* [Extracted entries]:
*-*-*

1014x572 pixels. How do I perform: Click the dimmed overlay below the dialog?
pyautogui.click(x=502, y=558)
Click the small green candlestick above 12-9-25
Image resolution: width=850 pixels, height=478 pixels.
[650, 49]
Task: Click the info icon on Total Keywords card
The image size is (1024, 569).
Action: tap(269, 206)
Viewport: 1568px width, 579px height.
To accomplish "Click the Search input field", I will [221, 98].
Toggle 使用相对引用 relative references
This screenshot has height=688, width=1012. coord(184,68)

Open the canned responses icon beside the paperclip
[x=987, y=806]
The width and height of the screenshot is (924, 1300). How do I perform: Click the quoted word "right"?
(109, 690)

*-*-*

* [What the task requires]: Give back the data above word for word.

* [Completed exercise]:
1014x572 pixels. How do I perform: Click the dimmed overlay below the dialog?
pyautogui.click(x=502, y=558)
Click the small green candlestick above 12-9-25
Image resolution: width=850 pixels, height=478 pixels.
[650, 49]
Task: Click the info icon on Total Keywords card
The image size is (1024, 569).
Action: tap(269, 206)
Viewport: 1568px width, 579px height.
To accomplish "Click the Search input field", I will [221, 98].
Toggle 使用相对引用 relative references
This screenshot has height=688, width=1012. coord(184,68)

Open the canned responses icon beside the paperclip
[x=987, y=806]
The width and height of the screenshot is (924, 1300). How do I perform: Click the quoted word "right"?
(109, 690)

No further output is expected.